Atrajo a los republicanos al incorporar a Abraham Lincoln como uno de los personajes en torno a los que estructuró su mensaje. Pero aquél, se sabe, no fue cualquier presidente republicano. Fue el que emancipó a los esclavos negros, cuando el Partido Demócrata expresaba intereses más tradicionales y se ubicaba a su “derecha”. Un modo claro de marcar que las verdades de hoy pueden suponer el olvido de las del pasado.

Además, rescató, al hablar de Martin Luther King, la lucha inconclusa por los derechos civiles en un país que, semana a semana, es noticia en la prensa mundial por la brutalidad de sus distintas policías, que se ceban con las minorías étnicas. Sumó a esa figura la de Dorothy Day, símbolo de la necesidad de complementar aquellos derechos individuales con la esperada justicia social. Y cerró con Thomas Merton la necesidad de dialogar con el diferente y abrirse a Dios.

Pese a los modos suaves, el de Francisco fue un discurso difícil de digerir para la actual derecha estadounidense, cada vez más recalcitrante, con su Donald Trump y su Tea Party.

Mencionó a Dios mucho menos que, en un tiempo equivalente, cualquiera de esos políticos que hacen campaña usando su fe como bandera. A quienes rechazan con fiereza a los inmigrantes les aclaró que “todos hemos sido extranjeros” alguna vez. A quienes incitan la islamofobia les recordó que ninguna religión está a salvo del fundamentalismo. A quienes unen acríticamente cristianismo y libre empresa, les habló de los pobres y de la necesidad de que el desarrollo no atente contra la “casa común”.

Un momento especialmente elocuente de la habilidad con la que filtró su mensaje se produjo cuando pidió“respetar la vida en todas sus etapas”. De inmediato, tras la imponente salva de aplausos de quienes se oponen al aborto, abogó por la abolición mundial de la pena de muerte, recordándoles a aquellos cristianos que segar una vida adulta y privarla del derecho a la rehabilitación y el arrepentimiento también es un pecado. Impactó cómo quienes se habían puesto de pie un segundo antes, callaran un después… y viceversa.

En la política internacional, como en la vida, hay cosas importantes, pero que no le importan a casi nadie. Y otras, que le importan a mucha gente, pero que no logran cambiar la historia.

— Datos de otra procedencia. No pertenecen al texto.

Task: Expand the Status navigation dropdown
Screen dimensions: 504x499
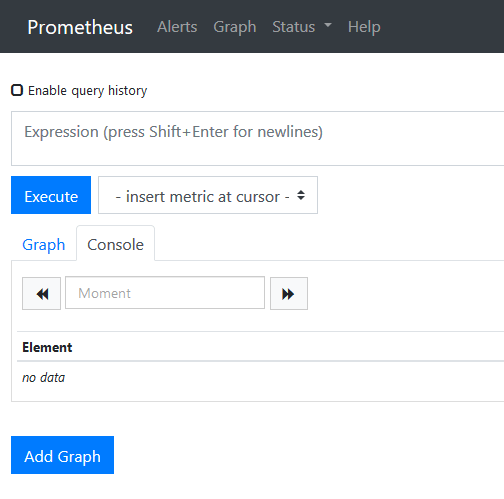Action: tap(302, 27)
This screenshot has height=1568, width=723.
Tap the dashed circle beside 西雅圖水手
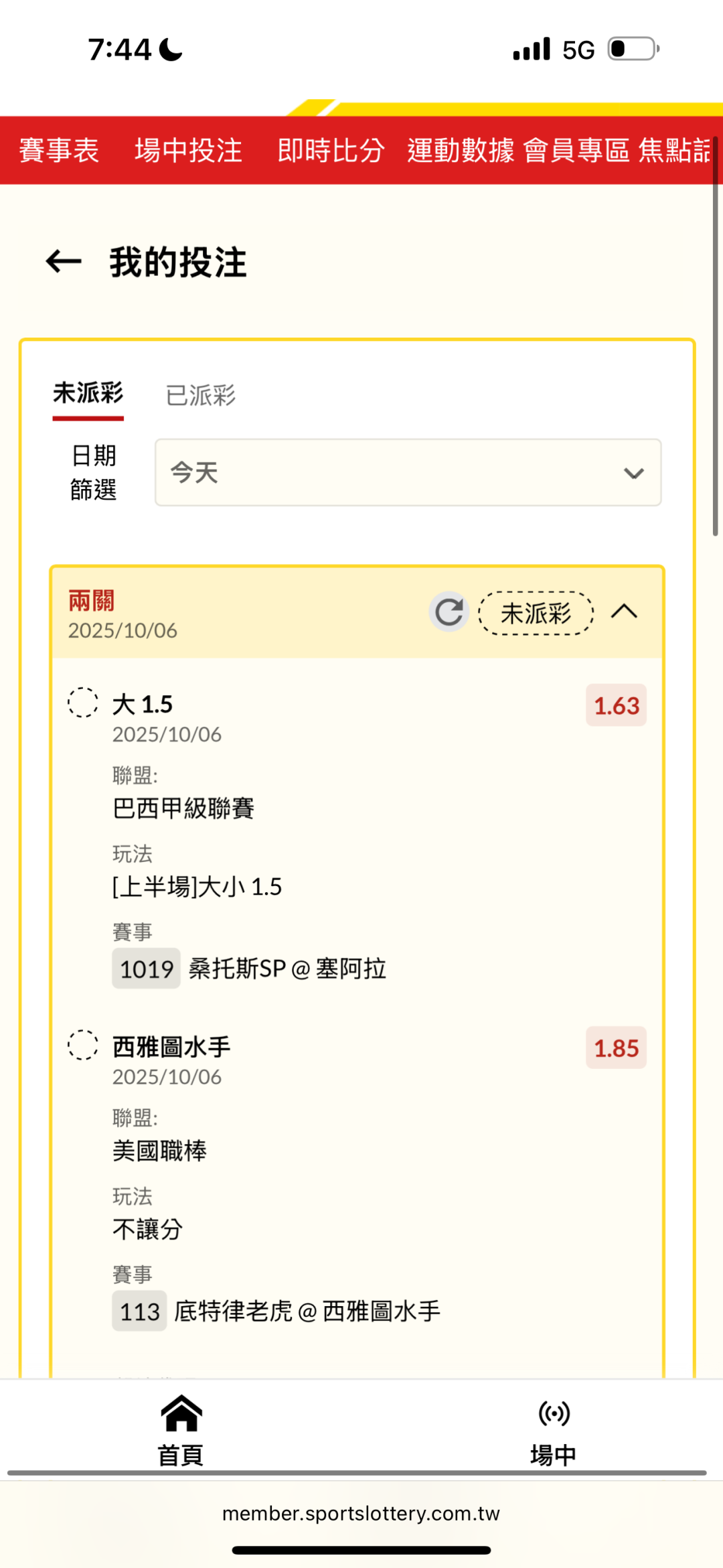83,1045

Lo de Francisco de ayer importó, y mucho, en todo el mundo. ¿Fue importante también? Eso dependerá del modo en que su mensaje, el de ayer y el de todos los días trascienda en el tiempo. El papa Bergoglio ya anticipó que su pontificado será corto y hasta jugó con la idea de renunciar como Benedicto XVI.

Del rumbo que tome la Iglesia a partir de ese día por ahora desconocido dependerá que ese mensaje, el mejor que puede emanar de allí, construya un sentido común global y duradero.

(Nota publicada en Ámbito Financiero).